JPS62664B2 - - Google Patents

Description

DETAILED DESCRIPTION OF THE INVENTION (Technical Field of the Invention) The present invention relates to a seaweed drying device that eliminates variations in drying in the lateral direction of a seaweed drying chamber and enables uniform drying.

(Background of the Invention) A seaweed drying device sends air warmed in a heat exchange chamber into a drying chamber, and transfers the air to the seaweed spread on a seaweed cage that is conveyed along a conveyance path provided in the drying chamber. The nori is dried by applying warm air to it. However, the heat exchange chamber of this type of nori drying equipment is generally placed on the side of the drying chamber, and the warm air generated here is sent into the drying chamber from the side.
There is a problem in that the closer the seaweed is to the heat exchange chamber, the more the hot air hits it, resulting in uneven drying in the lateral direction of the drying chamber.

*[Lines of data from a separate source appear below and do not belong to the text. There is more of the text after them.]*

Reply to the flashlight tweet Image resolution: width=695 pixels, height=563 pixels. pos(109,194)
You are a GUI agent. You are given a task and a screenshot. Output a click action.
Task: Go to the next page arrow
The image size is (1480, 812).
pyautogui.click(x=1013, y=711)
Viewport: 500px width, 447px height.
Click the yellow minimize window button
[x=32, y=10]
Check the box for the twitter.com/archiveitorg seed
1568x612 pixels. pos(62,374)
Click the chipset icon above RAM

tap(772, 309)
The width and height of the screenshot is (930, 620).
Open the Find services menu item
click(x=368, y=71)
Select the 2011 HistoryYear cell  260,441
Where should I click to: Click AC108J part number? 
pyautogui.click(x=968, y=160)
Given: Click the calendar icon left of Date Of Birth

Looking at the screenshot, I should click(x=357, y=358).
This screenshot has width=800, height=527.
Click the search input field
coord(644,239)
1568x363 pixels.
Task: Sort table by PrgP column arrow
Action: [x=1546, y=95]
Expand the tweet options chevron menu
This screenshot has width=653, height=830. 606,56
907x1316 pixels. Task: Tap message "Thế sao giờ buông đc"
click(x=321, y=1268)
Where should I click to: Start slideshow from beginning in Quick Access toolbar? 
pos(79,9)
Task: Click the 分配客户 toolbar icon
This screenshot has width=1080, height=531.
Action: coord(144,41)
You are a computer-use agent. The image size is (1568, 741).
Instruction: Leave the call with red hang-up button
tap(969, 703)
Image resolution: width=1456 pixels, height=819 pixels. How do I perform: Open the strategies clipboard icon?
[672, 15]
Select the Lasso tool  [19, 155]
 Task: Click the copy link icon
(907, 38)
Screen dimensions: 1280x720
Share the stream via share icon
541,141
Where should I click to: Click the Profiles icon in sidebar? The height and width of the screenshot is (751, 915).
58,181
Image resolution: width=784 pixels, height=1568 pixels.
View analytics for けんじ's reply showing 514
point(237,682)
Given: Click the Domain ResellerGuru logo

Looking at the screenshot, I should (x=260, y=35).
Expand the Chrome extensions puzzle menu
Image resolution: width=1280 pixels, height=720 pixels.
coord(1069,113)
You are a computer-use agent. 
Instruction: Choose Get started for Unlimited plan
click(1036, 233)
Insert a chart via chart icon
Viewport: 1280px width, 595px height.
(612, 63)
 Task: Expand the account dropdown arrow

(Objective of the Invention) The present invention has been made in consideration of the above circumstances, and an object of the present invention is to provide a seaweed drying apparatus that can eliminate variations in drying in the lateral direction of a drying chamber.

(Summary of the Invention) The present invention provides a porous member disposed below a conveyance path made of an endless chain or the like that circulates in a drying chamber, a partition member disposed below the porous member, and a partition member disposed below the porous member. It is installed obliquely with an upward slope from the heat exchange chamber side provided on the side of the drying chamber toward the other side of the drying chamber, and its starting end opening is communicated with the heat exchange chamber. With this configuration, the warm air sent into the drying room from the side is blown up more evenly towards the seaweed spread in the seaweed cages transported along the transport path, thereby drying it. This eliminates variations in drying in the horizontal direction of the chamber, allowing for uniform drying.

(Example) Hereinafter, an example of the present invention will be described with reference to the drawings.

In FIGS. 1 and 2, reference numeral 1 denotes a seaweed drying chamber, and an endless chain 2 constituting an endless conveyance path is installed in the drying chamber 1. In FIG. Reference numeral 3 denotes a holder to which a seaweed cage 4 is attached, and the holder 3 is loaded onto the endless chain 2 and conveyed along the endless chain 2 within the drying chamber 1 by the circulation of the endless chain 2. Reference numeral 5 denotes a heat exchange chamber provided on the side of the drying chamber 1, and a heat exchange duct 6 is disposed inside the heat exchange chamber. The heat exchange duct 6 is connected to a burner (not shown), and air heated by the burner circulates within the heat exchange duct 6. 7
is an outside air intake port provided on the side wall of the heat exchange chamber 5, and the cold air sucked into the heat exchange chamber 5 from the intake port 7 is heated by the heat radiation of the heat exchange duct 6 and becomes warm air. and fed into the drying chamber 1 from the side.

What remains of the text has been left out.